The one and only Giovanni Lavaggi turns 52 today!
Lavaggi’s principal motor racing success have been in sports cars – he won the Daytona 24-Hour classic in 1995 at the wheel of a Porsche Spyder K8. In spite of his lack of F1 success, he has had great success in protoype and sports car racing.
His F1 foray started in 1992 as a paying test driver for the woefully underfinanced March team. He also had a brief and very unsuccessful stint in CART.
An Italian count and a qualified engineer, Lavaggi competed in 10 Grands Prix (with 3 DNQs) between in 1995 and 1996 for the cash-strapped Pacific and Minardi teams.
Becoming the second-oldest driver to debut in F1 since 1977, his first outing at the 1995 German GP with Pacific saw him qualify bog last and over 10 seconds slower than pole-sitter Damon Hill. The remaining 3 outings with the team saw a DNF on each occasion, and he was the only driver in 1995 not to finish a single race he contested.

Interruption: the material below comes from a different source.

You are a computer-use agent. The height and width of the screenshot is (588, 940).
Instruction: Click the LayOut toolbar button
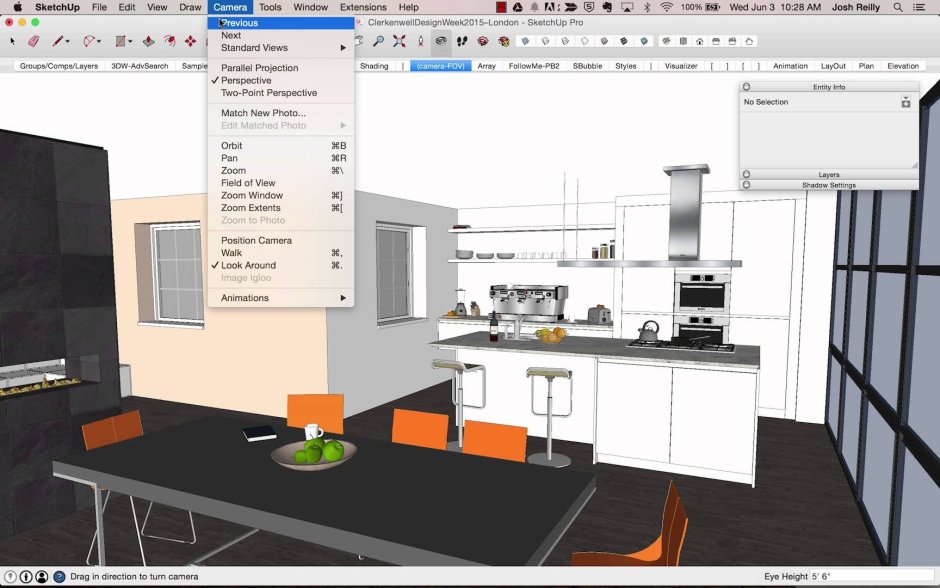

Minardi threw him a lifeline midway in 1996 when its finances were looking perilous, and he made his return at Hockenheim, but this time he had the 107% qualifying rule to contend with! He almost set himself on fire (below) during practice when he was far to casual in getting out of his flame-ridden car and failed to qualify for the race.
His highest F1 finish came with a 10th (8 laps down after spinning out in the closing stages) at Hungary, and he DNQ’d again at Spa.
It was at Portugal where he ensured his cult status as one of F1’s all-time slow drivers, and trundling around at the back of the field, he got himself involved in one of the overtaking moves of the season. As the battling Michael Schumacher and Jacques Villeneuve came up to lap him at the notorious final corner, the German champion encountered "a chicane disguised as a Minardi" in the words of AUTOSPORT as Lavaggi inadvertently baulked the Ferrari. A priceless commentary clip describing what happens next (with Murray Walker and Jonathan Palmer doing the honours) can be found here.
Why the nickname? Lavaggi was nicknamed "Johnny Carwash" (a liberal translation of his name from Italian to English) by those in the F1 paddock, with US talk show host David Letterman helping to bring the name to popular attention.